If the Iraqi Interior Ministry police were indeed involved in the seizure of some 100 men from a Baghdad higher education facility this week, the crime is a frightening illustration of the terrible straits in which this already mauled and brutalized country finds itself. It has long been known that mainly Shiite militants have infiltrated the ranks of the police and army. Whole units were considered and actually disbanded. Some stand accused of the ruthless nightly sectarian torture and murders, the gruesome evidence of which now mars the capital’s streets each morning.
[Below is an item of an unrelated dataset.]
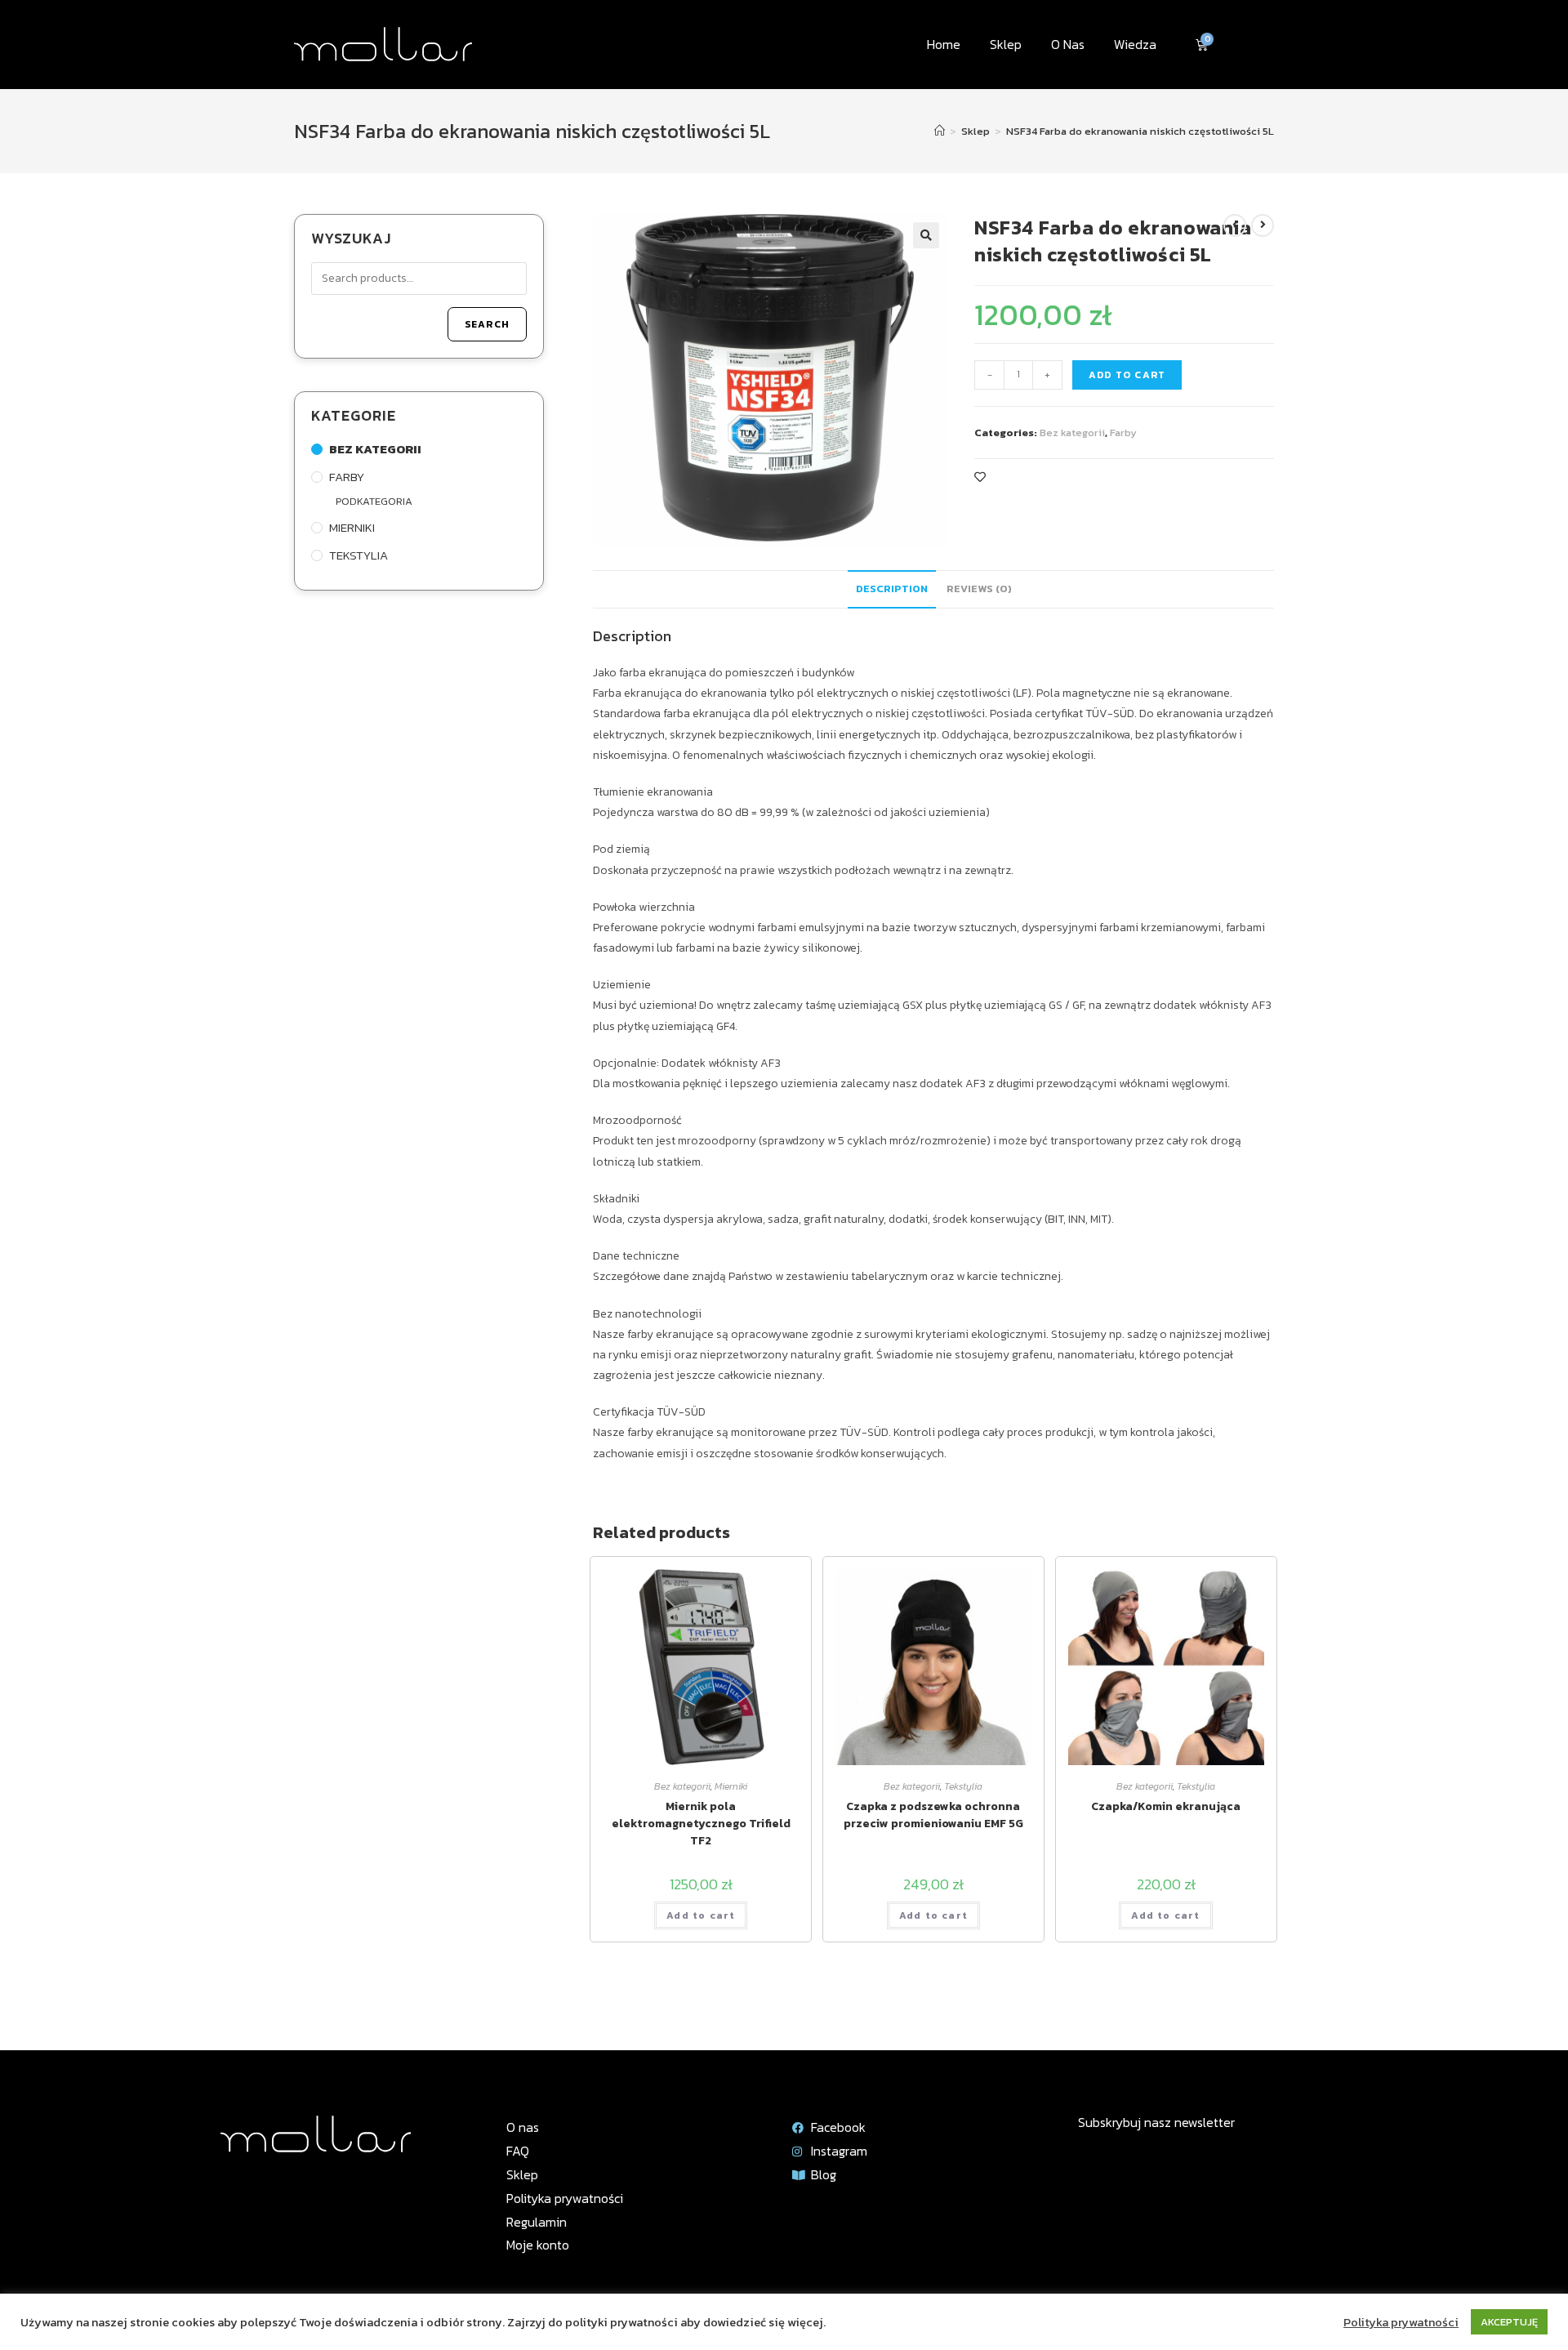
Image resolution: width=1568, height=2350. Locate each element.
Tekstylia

However, the Interior Ministry police, as in Saddam Hussein’s day, were considered by many to be a largely disciplined elite. It was for this very reason that the decision was made to dress them in special US-made uniforms that would be extremely difficult to fake. It was assumed that in the past, when apparent Interior Ministry police had perpetrated some heinous crime, they were in fact insurgents wearing stolen uniforms. That indeed was the reaction when the first news broke of the dramatic seizure of up to 100 occupants of a government research institute by men clothed in Interior Ministry uniforms who had bluffed their way into the complex. First thoughts were that the Iraqi authorities had been deluded by their US suppliers into thinking that a uniform that can’t be faked could ever be made.
Now however, with the arrest of five senior Interior Ministry police officers, it is beginning to look as if this spectacular terrorist crime may actually have been carried out by members of the force itself. There is a great deal of confusion, both as to the number of men originally kidnapped and the number since released, in what appear to have been police raids. It is by no means clear if some of these unfortunate innocents may in fact have been slain because of their communal or religious background.
For the Iraqi government, ensconced relatively safely within the protective walls of the Green Zone, this is potentially a major scandal. For the Americans it is disastrous evidence that if Bush wants to tie a US withdrawal to the time when Iraqis can safely take responsibility for their own security, that time is a long way off.
The greatest blow, however, is to ordinary decent Iraqis of all backgrounds, who want only to get on with their lives in peace. The appalling truth now is that they can no longer trust anyone except their families and their long-standing friends. The most powerful weapon in the terrorist armory is not the bomb, nor even the suicide bomber, but the collapse of trust in the police, the pre-eminent symbols of law and good governance in any civilized society. It was always thought that the insurgents had used this wisdom with wicked brilliance. Suddenly there seems to be stunning evidence that large numbers of real policemen, some of considerable seniority and all of whom swore to uphold the law and protect all Iraqis, have been involved in ethnic violence. If true, this is appalling.